*REQUIREMENTS*: In the records, from the line containing "Open seller avatar placeholder photo" through the line containing "pos(443,140)", inclusive, reproduce those lines with "seller" swapped for "buyer" and everything else unchanged, omitting the pictures.

*RAW RECORDS*:
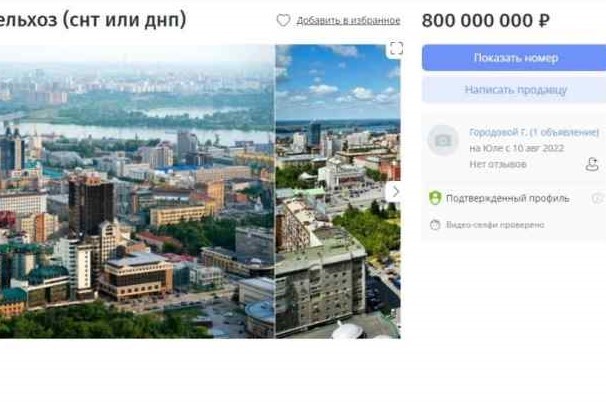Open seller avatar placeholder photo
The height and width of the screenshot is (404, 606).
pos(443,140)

* * *

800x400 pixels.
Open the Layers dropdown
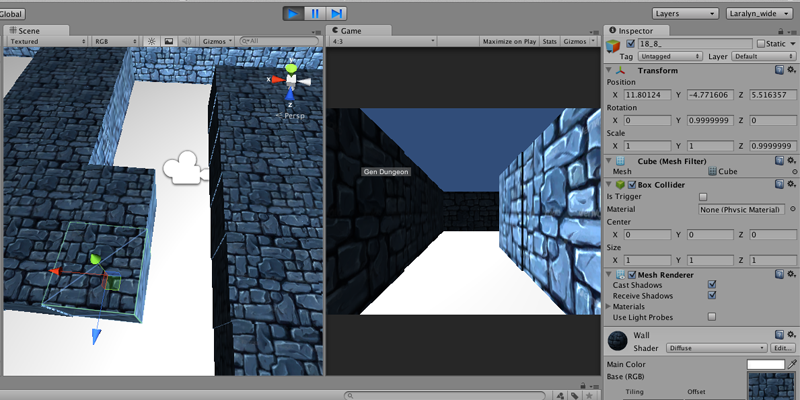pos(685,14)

*REPLY*:
Open buyer avatar placeholder photo
The height and width of the screenshot is (404, 606).
pos(443,140)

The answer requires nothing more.